Wagmatcook senior fights for better home on reserve
Annie Oleson, 84, wants a new home that's more wheelchair accessible
An 84-year-old woman in Wagmatcook First Nation says she can't move around her own home now that she's in a wheelchair and she wants the band council to give her a more accessible home.
Annie Oleson lives with two sons and a granddaughter in a mobile home given to them by the Wagmatcook band council a few years ago.
Oleson said it was great at first, but now she can barely walk and her wheelchair won't go through the bathroom or bedroom doors. She said she's fallen three times since she began using her wheelchair.
"As I get older, I feel weaker and I have to holler for somebody to come," she said. "I have to hang on and I'm afraid I'll fall."
Norman Bernard, the chief of Wagmatcook First Nation, said the band offered Oleson a new one-storey home with a wheelchair ramp, but the family refused it.
Oleson's son said the home is in a bad neighborhood.
Brian Arbuthnot, the band manager, said with news of Oleson's deteriorating health she's been put on a priority list for housing — along with approximately 30 other residents in need.
"It's a very difficult process when you've got people living in basements with small kids and they have no access. The only access out of their house is through the main door," said Arbuthnot.
"We've got to be cognizant of every band member that lives in the community."
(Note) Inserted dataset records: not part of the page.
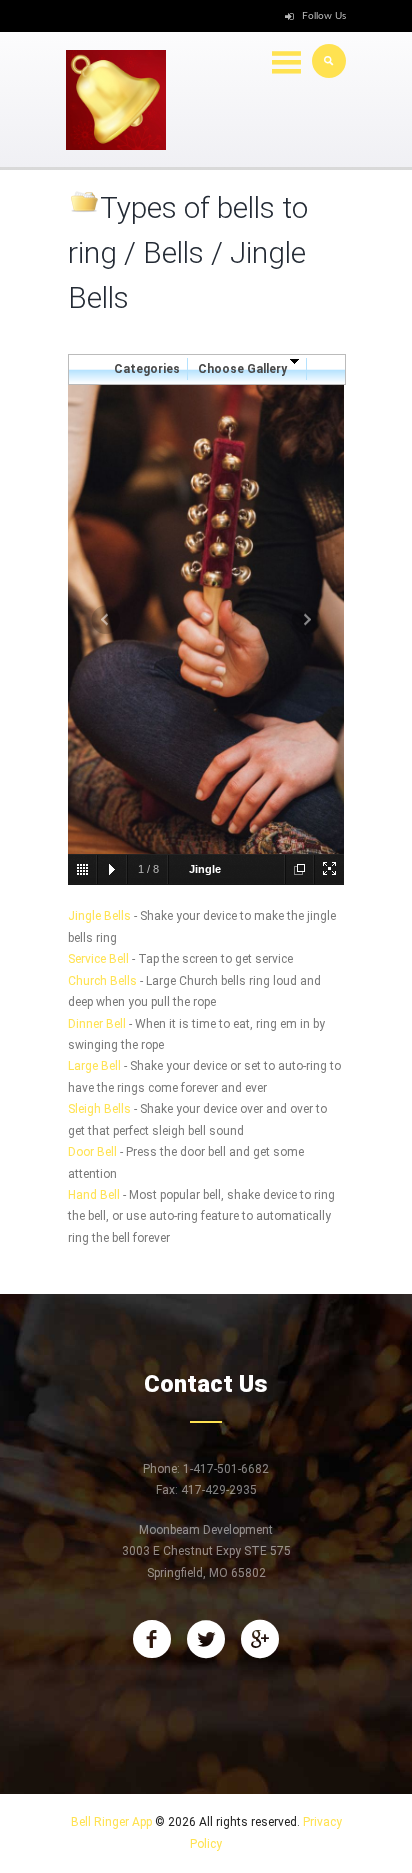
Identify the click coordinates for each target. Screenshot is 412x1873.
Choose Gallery (244, 369)
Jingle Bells (99, 916)
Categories (147, 369)
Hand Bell (94, 1195)
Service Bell (98, 959)
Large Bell (94, 1066)
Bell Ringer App (111, 1822)
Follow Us (324, 16)
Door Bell (92, 1152)
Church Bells (102, 981)
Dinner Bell (97, 1024)
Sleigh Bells (99, 1109)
He said the band simply does not get enough money from the federal government to keep up with the demand for housing.
"We have a couple of units per year, which is not very good considering we have 25 to 30 people on a waiting list," Arbuthnot said.
"Part of the problem is we have a lot of families living together in one home, multigenerational and we are trying to accommodate both elders and this growing population of youth who have children and who are looking for housing."
Arbuthnot said Oleson should know about her housing status by late March.